Analyse comparative / corpus voisin
Par sa monumentalité et son dispositif de matrice centrale, l’œuvre prolonge les recherches du segment 63B où l’espace devient scène et le vivant se multiplie en présences hybrides. Comparée à La scène primitive (AB-63B-1963-004), elle déplace la tension vers un mouvement plus circulaire et plus enveloppant, comme si le récit se dissolvait dans une dynamique cosmique. Face à L’Œil du centre (AB-63B-1963-005), la toile accentue la prolifération : l’ovale rouge n’est plus seulement un centre, mais un milieu d’où naissent et où circulent des corps, organisés en périphérie et reliés par des filaments. Cette manière, faite de contraste rouge/noir et de figures en suspension, constitue un jalon majeur dans la série des grands tableaux « matriciels » de 1963.

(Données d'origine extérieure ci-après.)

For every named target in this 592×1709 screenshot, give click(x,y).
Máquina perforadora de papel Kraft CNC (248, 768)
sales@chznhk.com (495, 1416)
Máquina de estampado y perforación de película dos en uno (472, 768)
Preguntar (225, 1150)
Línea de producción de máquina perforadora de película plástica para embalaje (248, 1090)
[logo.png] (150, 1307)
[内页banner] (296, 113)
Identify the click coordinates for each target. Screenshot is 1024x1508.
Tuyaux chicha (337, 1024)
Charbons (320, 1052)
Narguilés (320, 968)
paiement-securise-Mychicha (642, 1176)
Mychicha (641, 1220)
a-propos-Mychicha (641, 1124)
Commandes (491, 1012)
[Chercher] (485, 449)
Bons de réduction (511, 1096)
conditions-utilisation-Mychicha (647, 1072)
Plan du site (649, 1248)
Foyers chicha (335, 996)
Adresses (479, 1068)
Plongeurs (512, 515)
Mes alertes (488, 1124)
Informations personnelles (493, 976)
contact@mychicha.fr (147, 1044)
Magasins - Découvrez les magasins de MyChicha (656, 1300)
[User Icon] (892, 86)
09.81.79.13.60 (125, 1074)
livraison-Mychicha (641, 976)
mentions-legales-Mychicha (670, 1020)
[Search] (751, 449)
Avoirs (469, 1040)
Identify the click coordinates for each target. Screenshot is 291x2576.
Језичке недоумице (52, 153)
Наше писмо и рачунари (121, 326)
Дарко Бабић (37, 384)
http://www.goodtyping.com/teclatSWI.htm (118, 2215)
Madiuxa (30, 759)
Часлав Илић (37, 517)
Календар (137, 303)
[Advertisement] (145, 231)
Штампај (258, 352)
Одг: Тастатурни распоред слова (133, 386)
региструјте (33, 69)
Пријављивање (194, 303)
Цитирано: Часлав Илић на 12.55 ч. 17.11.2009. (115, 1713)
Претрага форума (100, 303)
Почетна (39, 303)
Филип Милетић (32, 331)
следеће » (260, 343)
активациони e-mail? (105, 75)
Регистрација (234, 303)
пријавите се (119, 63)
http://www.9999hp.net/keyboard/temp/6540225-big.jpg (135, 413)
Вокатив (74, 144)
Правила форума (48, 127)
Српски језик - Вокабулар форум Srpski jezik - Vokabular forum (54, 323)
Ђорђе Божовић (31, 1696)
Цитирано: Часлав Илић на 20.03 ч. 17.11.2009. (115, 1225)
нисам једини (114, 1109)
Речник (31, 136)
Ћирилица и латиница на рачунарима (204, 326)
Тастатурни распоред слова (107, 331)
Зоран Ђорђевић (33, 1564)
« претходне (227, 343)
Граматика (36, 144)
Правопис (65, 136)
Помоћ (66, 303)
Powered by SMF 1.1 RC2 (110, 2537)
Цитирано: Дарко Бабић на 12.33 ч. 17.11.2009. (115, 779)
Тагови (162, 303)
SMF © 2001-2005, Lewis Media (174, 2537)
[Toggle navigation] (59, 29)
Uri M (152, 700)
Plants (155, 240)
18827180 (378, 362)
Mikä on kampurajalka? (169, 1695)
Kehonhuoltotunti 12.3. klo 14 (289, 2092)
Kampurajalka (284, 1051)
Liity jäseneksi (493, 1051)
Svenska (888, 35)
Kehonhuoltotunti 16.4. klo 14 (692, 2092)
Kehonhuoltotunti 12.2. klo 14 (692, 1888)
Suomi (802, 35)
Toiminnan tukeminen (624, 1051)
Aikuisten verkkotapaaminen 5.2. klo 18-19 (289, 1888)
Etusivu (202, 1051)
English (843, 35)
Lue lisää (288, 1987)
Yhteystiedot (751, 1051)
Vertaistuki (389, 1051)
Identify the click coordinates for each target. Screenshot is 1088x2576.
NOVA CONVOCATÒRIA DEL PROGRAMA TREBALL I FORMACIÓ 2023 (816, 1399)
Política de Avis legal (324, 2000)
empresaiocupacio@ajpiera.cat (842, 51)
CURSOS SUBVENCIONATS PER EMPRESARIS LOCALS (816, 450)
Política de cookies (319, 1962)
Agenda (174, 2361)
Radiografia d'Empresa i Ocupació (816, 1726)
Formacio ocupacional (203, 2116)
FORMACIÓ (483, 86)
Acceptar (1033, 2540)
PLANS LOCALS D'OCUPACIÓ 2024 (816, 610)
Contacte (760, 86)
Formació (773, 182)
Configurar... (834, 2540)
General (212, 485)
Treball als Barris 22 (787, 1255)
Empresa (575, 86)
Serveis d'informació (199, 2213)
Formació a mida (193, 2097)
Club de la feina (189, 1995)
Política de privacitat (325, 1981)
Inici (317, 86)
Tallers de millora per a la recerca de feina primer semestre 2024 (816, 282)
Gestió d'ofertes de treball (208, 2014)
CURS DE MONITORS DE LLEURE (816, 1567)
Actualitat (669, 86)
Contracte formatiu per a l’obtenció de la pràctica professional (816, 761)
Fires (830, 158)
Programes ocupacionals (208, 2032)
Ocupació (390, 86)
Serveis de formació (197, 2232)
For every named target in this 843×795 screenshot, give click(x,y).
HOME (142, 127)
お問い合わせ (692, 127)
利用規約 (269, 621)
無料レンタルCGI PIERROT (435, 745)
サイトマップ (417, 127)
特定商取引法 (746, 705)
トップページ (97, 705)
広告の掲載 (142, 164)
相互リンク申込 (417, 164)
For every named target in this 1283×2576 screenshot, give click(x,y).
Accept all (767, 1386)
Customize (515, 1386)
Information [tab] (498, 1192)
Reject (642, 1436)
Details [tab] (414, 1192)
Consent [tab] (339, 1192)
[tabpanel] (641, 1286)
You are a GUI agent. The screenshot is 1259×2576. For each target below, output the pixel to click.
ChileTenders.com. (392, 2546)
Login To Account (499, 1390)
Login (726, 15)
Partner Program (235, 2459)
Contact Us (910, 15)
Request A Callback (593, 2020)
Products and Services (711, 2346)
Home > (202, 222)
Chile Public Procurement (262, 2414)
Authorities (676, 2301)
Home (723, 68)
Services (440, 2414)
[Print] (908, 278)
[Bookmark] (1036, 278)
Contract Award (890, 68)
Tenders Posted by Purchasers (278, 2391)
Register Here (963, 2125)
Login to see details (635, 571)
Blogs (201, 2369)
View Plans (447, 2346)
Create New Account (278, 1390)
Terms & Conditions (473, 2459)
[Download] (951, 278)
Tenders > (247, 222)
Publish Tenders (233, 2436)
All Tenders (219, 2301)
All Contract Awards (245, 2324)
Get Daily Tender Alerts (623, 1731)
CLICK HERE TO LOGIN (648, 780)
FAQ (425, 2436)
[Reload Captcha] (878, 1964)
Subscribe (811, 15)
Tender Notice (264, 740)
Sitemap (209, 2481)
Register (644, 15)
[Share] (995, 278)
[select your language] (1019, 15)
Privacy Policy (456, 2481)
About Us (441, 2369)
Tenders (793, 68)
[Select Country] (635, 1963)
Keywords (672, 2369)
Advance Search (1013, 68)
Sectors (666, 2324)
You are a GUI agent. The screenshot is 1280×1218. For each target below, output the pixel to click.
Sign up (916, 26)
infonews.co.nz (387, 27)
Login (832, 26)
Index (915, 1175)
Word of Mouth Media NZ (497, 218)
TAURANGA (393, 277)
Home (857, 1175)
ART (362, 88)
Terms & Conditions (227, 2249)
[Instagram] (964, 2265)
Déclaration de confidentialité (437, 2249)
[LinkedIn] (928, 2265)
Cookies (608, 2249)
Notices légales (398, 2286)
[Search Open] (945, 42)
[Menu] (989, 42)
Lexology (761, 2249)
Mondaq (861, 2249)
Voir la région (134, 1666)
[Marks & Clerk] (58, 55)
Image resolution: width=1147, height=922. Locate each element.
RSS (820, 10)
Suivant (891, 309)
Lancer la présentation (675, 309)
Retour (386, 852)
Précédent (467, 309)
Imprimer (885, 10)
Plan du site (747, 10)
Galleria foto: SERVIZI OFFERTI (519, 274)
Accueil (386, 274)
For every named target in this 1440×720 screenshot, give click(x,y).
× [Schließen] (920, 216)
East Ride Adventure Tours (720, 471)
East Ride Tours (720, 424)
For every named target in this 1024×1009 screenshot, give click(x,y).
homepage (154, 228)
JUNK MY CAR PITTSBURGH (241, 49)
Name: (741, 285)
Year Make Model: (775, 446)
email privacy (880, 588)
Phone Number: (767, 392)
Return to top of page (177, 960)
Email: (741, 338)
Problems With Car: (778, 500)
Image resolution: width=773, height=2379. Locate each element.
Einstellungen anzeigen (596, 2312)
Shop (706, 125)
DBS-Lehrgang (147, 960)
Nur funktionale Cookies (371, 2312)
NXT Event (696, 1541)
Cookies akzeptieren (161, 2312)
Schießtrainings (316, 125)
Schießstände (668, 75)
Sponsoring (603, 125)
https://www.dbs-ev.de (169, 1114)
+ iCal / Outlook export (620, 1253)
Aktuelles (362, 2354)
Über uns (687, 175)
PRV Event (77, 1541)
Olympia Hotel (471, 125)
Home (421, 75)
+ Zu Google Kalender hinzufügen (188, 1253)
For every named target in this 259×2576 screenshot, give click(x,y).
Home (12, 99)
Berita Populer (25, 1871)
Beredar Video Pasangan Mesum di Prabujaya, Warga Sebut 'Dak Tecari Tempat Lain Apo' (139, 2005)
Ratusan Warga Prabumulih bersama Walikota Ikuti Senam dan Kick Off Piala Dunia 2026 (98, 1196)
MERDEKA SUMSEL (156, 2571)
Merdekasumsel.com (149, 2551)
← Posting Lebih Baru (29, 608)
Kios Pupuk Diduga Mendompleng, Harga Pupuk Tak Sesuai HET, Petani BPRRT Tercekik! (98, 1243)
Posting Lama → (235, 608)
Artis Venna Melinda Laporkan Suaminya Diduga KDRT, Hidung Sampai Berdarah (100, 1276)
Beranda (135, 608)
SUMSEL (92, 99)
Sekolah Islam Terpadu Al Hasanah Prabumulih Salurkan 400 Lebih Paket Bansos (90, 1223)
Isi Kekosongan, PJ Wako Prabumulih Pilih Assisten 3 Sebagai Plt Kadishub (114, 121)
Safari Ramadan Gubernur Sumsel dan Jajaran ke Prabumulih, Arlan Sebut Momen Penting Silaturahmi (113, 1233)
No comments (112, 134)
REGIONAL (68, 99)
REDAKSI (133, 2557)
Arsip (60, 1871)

Justification de datation et d'attribution
La datation en 1963 s’appuie sur la palette rouge saturé opposée à des bleus-noirs profonds, typique du segment 63B, ainsi que sur la profusion de figures anthropo-organiques traitées par voiles, reprises et contours nerveux. Le réseau interne jaune-vert, encore épais et très présent, la construction en grande matrice centrale et le format monumental correspondent aux campagnes de travail de cette année. La cohérence stylistique avec les autres œuvres répertoriées du même ensemble confirme l’attribution et situe la toile au cœur du cycle 63B.
Provenance / expositions / publications
Catalogue Georges Pillement, planche couleur VI (1967).